Private Markets - Changing Market Structure Benefits Scale

Markets have seen tremendous change over the last few decades. Twenty-eight years ago, there were over 8,000 U.S. public companies. That number subsequently dropped to less than 5,000. There was also a sharp decline in the number of IPOs, which dropped by over 60% since the 1980 to 2000 period[1]. Meanwhile, the number of private companies increased significantly. Credit markets have also evolved. Private credit has grown from a nascent industry to a $1.6 trillion market in roughly 15 years, surpassing the size of the high yield debt market. Given the significance of these changes, the natural question is, “why?”

 

 

Bar charts comparing the number of U.S. listed companies and U.S. private companies with more than 50 employees over time. The left chart shows a decline in listed companies from the 1990s to 2021, with a 43% decrease. The right chart shows an increase in private companies from the 1990s to 2022, with a 53% increase.

Source — Data from KFF, Pathstone

There are many reasons for the changes discussed above, but one of the primary drivers linking them is “scale.” According to McKinsey & Company, private market Assets Under Management (AUM) stand at roughly $13.1 trillion, of which $3.7 trillion is “dry powder” (committed capital waiting to be deployed). The impact of this capital has led to many companies going private and companies staying private longer. SpaceX is an extreme example of this, having recently completed a private round of financing at a $350 billion valuation. Clearly companies can now grow substantially without tapping public equity markets. As a result, IPO activity has declined and the number of private companies has increased.
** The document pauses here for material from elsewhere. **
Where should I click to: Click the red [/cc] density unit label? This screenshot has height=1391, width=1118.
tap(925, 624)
Scale is also important for private market investors, often referred to as Limited Partners (LPs). Many pools of LP capital come from increasingly large institutions, such as sovereign wealth funds, pensions, and college endowments. This enables certain investors to gain access to privileged investments and negotiate advantaged terms. Examples of these terms include seats on LP Advisory Committees (LPACs), reduced fees, and access to co-investments.
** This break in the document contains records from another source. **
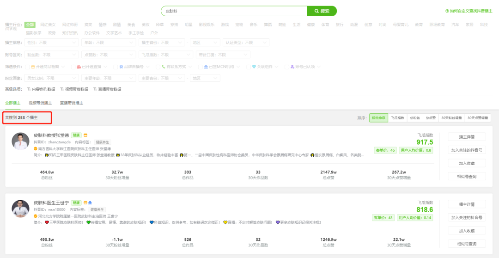Click the 内容创作数据 filter icon

pyautogui.click(x=29, y=89)
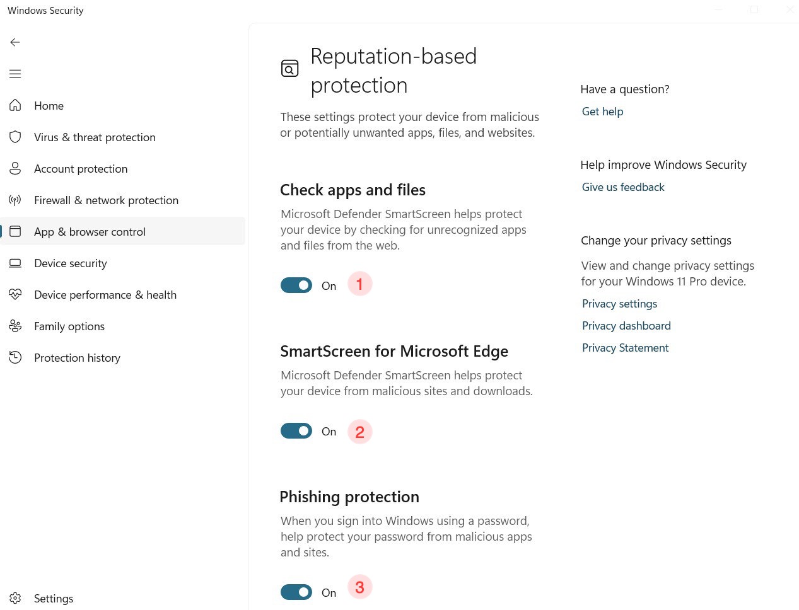
Task: Click Give us feedback link
Action: pyautogui.click(x=622, y=187)
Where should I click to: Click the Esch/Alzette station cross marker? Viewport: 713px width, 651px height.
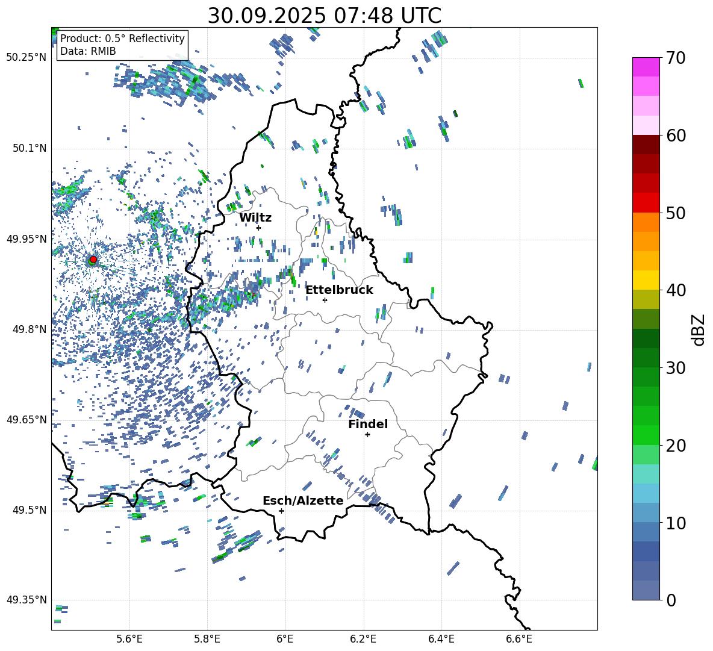[281, 511]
In some ways it parallels the flying experience of travelers. The vast majority of travelers take commercial flights and some even enjoy perks, such as boarding early and sitting in more comfortable seats. However, the truly privileged travelers fly privately, and the entire experience revolves around their schedule. As private markets opportunities have emerged against this backdrop, our dedicated team is seeing more opportunities to leverage the growing scale of Pathstone to negotiate these benefits on behalf of clients in order to enhance their investment experience.

 

[1] As measured by the average annual number of IPOs from 1980-2000 and 2001-2023. Source: KFF, Pathstone.